Of your calling (της κλησεως). Κλησις can apply to the beginning as in 1 Corinthians 1:26; Romans 11:29, but it can also apply to the final issue as in Philippians 3:14; Hebrews 3:1. Both ideas may be here. It is God's calling of the Thessalonians.
And fulfil every desire of goodness (κα πληρωση πασαν ευδοκιαν αγαθωσυνης). "Whom he counts worthy he first makes worthy" (Lillie). Yes, in purpose, but the wonder and the glory of it all is that God begins to count us worthy in Christ before the process is completed in Christ (Romans 8:29). But God will see it through and so Paul prays to God. Ευδοκια (cf. Luke 2:14) is more than mere desire, rather good pleasure, God's purpose of goodness, not in ancient Greek, only in LXX and N.T. Αγαθωσυνη like a dozen other words in -συνη occurs only in late Greek. This word occurs only in LXX, N.T., writings based on them. It is made from αγαθος, good, akin to αγαμα, to admire. May the Thessalonians find delight in goodness, a worthy and pertinent prayer.
Work of faith (εργον πιστεως). The same phrase in 1 Thessalonians 1:3. Paul prays for rich fruition of what he had seen in the beginning. Work marked by faith, springs from faith, sustained by faith.
With power (εν δυναμε). In power. Connect with πληρωση (fulfil), God's power (Romans 1:29; Colossians 1:4) in Christ (1 Corinthians 1:24) through the Holy Spirit (1 Thessalonians 1:5).
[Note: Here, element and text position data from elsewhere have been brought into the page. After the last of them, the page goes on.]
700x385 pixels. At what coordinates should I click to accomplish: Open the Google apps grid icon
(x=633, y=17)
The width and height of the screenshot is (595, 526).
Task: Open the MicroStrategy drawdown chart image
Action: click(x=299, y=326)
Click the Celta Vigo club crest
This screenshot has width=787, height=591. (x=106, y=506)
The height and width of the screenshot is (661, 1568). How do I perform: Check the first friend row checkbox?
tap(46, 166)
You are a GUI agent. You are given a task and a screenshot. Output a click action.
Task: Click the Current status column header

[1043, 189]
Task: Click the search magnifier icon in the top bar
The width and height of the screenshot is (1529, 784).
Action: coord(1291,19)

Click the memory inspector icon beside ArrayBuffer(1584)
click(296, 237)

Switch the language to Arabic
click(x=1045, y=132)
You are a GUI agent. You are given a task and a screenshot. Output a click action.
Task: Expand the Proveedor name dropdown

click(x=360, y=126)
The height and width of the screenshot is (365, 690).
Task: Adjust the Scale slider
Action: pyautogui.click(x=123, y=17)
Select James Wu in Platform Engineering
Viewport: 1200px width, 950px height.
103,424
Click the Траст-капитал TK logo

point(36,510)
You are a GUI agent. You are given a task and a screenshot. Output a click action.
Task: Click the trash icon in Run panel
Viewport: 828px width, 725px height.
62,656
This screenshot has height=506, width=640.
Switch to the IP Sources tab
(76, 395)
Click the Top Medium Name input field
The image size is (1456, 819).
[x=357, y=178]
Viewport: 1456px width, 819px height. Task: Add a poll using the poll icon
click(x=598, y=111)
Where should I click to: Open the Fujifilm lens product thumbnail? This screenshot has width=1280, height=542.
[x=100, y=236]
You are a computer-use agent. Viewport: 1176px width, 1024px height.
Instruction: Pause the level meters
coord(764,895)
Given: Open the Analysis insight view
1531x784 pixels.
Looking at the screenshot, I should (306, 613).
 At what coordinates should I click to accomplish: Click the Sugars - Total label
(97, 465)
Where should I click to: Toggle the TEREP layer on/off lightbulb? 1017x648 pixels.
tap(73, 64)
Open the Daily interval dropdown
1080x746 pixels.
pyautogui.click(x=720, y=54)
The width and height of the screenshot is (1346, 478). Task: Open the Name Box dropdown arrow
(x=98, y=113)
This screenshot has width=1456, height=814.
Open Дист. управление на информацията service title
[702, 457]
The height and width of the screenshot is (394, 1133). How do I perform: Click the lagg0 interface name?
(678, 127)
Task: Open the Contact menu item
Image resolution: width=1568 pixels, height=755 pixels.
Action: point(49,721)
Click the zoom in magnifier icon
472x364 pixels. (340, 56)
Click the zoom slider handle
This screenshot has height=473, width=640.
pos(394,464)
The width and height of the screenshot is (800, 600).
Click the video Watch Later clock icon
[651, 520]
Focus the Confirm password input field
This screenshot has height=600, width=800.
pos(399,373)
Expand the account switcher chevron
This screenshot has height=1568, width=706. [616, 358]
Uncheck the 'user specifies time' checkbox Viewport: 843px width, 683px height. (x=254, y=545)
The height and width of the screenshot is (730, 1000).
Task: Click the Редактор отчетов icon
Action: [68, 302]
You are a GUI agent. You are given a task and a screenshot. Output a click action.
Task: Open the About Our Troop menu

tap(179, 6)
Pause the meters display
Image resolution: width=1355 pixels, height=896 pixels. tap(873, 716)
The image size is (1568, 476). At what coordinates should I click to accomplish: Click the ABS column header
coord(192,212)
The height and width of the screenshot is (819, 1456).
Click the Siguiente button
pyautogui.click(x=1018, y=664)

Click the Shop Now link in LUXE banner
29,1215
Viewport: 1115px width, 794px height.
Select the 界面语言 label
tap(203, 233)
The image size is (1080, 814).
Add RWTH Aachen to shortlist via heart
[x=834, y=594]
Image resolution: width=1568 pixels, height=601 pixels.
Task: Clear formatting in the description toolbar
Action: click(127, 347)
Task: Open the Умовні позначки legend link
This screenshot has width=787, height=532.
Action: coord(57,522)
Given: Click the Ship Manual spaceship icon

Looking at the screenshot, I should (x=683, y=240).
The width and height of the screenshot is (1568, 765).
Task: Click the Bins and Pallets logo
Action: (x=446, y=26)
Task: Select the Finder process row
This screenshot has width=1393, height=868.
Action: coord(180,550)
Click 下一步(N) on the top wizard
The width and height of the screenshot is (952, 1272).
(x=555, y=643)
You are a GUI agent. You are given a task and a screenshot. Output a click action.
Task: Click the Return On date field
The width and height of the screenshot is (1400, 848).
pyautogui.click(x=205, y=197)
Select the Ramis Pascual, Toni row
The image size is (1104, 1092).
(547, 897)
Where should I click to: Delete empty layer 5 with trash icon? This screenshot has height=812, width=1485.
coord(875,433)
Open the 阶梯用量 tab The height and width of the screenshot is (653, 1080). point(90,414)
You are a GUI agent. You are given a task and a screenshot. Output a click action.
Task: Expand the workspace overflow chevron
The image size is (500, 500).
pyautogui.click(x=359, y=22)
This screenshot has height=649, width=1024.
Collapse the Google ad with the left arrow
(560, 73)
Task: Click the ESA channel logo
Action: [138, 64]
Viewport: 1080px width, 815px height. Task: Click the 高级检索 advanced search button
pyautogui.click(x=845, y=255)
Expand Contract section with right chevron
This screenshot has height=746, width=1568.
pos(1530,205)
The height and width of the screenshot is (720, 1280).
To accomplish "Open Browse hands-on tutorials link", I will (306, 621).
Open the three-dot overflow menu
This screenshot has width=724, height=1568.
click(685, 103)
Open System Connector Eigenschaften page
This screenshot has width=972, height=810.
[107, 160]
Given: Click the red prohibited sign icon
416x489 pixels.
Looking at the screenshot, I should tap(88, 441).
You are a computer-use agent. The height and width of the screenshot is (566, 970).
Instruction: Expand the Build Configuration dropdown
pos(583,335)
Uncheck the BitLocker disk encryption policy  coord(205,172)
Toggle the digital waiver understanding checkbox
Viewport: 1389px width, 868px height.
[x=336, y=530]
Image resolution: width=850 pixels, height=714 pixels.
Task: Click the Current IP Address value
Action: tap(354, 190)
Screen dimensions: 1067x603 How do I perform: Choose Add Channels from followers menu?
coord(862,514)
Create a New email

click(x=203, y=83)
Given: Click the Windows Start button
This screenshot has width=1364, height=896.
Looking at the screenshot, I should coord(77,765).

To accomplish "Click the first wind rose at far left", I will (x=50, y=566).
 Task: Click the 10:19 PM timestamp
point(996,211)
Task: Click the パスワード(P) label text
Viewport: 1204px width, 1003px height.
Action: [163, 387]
That (οπως). Rare with Paul compared with ινα (1 Corinthians 1:29; 2 Corinthians 8:14). Perhaps here for variety (dependent on ινα clause in verse 2 Thessalonians 1:11).
The name (το ονομα). The Old Testament (LXX) uses ονομα embodying the revealed character of Jehovah. So here the
Name of our Lord Jesus means the Messiahship and Lordship of Jesus. The common Greek idiom of ονομα for title or dignity as in the papyri (Milligan) is not quite this idiom. The papyri also give examples of ονομα for person as in O.T. and Acts 1:15 (Deissmann, Bible Studies, pp. 196ff.).
In you, and ye in him (εν υμιν, κα υμεις εν αυτω). This reciprocal glorying is Pauline, but it is also like Christ's figure of the vine and the branches in John 15:1-11.
According to the grace (κατα την χαριν). Not merely standard, but also aim (Robertson, Grammar, p. 609).
Of our God and the Lord Jesus Christ (του θεου ημων κα κυριου Ιησου Χριστου). Here strict syntax requires, since there is only one article with θεου and κυριου that one person be meant, Jesus Christ, as is certainly true in Titus 2:13; 2 Peter 1:1 (Robertson, Grammar, p.786). This otherwise conclusive syntactical argument, admitted by Schmiedel, is weakened a bit by the fact that Κυριος is often employed as a proper name without the article, a thing not true of σωτηρ in Titus 2:13; 2 Peter 1:1. So in Ephesians 5:5 εν τη βασιλεια του Χριστου κα θεου the natural meaning is
in the Kingdom of Christ and God regarded as one, but here again θεος, like Κυριος, often occurs as a proper name without the article. So it has to be admitted that here Paul may mean "according to the grace of our God and the Lord Jesus Christ," though he may also mean "according to the grace of our God and Lord, Jesus Christ."